** YOUR OBJECTIVE **
Word for word, transcribe all of the records.

(Data excerpts)
►

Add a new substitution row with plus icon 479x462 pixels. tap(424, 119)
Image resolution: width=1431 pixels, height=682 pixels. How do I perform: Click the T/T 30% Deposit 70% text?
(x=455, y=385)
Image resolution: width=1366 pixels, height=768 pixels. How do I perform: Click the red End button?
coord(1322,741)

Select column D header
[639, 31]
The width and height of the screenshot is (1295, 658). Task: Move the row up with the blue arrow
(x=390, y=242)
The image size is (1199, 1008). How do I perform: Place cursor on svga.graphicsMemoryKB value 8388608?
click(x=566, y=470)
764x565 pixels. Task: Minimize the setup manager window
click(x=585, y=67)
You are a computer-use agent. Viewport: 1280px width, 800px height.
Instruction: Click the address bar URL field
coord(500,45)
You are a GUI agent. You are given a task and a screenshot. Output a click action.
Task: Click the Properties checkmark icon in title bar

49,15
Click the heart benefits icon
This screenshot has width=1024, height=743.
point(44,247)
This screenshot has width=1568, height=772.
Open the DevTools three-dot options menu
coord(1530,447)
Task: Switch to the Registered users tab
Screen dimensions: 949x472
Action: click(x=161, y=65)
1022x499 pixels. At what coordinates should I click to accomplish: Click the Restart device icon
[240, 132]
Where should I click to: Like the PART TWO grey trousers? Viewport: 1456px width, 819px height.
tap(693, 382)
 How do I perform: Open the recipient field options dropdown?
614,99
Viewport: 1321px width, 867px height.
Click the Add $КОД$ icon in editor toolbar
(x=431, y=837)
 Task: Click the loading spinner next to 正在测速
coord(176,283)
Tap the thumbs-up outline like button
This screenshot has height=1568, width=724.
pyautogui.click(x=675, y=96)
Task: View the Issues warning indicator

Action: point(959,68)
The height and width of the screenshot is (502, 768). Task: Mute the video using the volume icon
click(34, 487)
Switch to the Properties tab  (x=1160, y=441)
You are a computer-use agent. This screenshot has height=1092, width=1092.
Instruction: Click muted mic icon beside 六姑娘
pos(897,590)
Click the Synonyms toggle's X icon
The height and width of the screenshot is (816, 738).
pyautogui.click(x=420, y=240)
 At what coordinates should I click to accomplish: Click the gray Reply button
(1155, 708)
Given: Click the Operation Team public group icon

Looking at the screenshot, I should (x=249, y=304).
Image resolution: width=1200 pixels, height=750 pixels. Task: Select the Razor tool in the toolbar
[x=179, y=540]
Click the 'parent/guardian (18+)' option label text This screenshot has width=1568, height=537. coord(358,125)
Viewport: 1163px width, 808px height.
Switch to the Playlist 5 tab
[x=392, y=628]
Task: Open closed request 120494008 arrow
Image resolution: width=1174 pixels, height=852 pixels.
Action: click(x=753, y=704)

◄

** RESPONSE AREA **
Add a new substitution row with plus icon 479x462 pixels. tap(424, 119)
Image resolution: width=1431 pixels, height=682 pixels. How do I perform: Click the T/T 30% Deposit 70% text?
(x=455, y=385)
Image resolution: width=1366 pixels, height=768 pixels. How do I perform: Click the red End button?
coord(1322,741)

Select column D header
[639, 31]
The width and height of the screenshot is (1295, 658). Task: Move the row up with the blue arrow
(x=390, y=242)
The image size is (1199, 1008). How do I perform: Place cursor on svga.graphicsMemoryKB value 8388608?
click(x=566, y=470)
764x565 pixels. Task: Minimize the setup manager window
click(x=585, y=67)
You are a computer-use agent. Viewport: 1280px width, 800px height.
Instruction: Click the address bar URL field
coord(500,45)
You are a GUI agent. You are given a task and a screenshot. Output a click action.
Task: Click the Properties checkmark icon in title bar

49,15
Click the heart benefits icon
This screenshot has width=1024, height=743.
point(44,247)
This screenshot has width=1568, height=772.
Open the DevTools three-dot options menu
coord(1530,447)
Task: Switch to the Registered users tab
Screen dimensions: 949x472
Action: click(x=161, y=65)
1022x499 pixels. At what coordinates should I click to accomplish: Click the Restart device icon
[240, 132]
Where should I click to: Like the PART TWO grey trousers? Viewport: 1456px width, 819px height.
tap(693, 382)
 How do I perform: Open the recipient field options dropdown?
614,99
Viewport: 1321px width, 867px height.
Click the Add $КОД$ icon in editor toolbar
(x=431, y=837)
 Task: Click the loading spinner next to 正在测速
coord(176,283)
Tap the thumbs-up outline like button
This screenshot has height=1568, width=724.
pyautogui.click(x=675, y=96)
Task: View the Issues warning indicator

Action: point(959,68)
The height and width of the screenshot is (502, 768). Task: Mute the video using the volume icon
click(34, 487)
Switch to the Properties tab  (x=1160, y=441)
You are a computer-use agent. This screenshot has height=1092, width=1092.
Instruction: Click muted mic icon beside 六姑娘
pos(897,590)
Click the Synonyms toggle's X icon
The height and width of the screenshot is (816, 738).
pyautogui.click(x=420, y=240)
 At what coordinates should I click to accomplish: Click the gray Reply button
(1155, 708)
Given: Click the Operation Team public group icon

Looking at the screenshot, I should (x=249, y=304).
Image resolution: width=1200 pixels, height=750 pixels. Task: Select the Razor tool in the toolbar
[x=179, y=540]
Click the 'parent/guardian (18+)' option label text This screenshot has width=1568, height=537. coord(358,125)
Viewport: 1163px width, 808px height.
Switch to the Playlist 5 tab
[x=392, y=628]
Task: Open closed request 120494008 arrow
Image resolution: width=1174 pixels, height=852 pixels.
Action: click(x=753, y=704)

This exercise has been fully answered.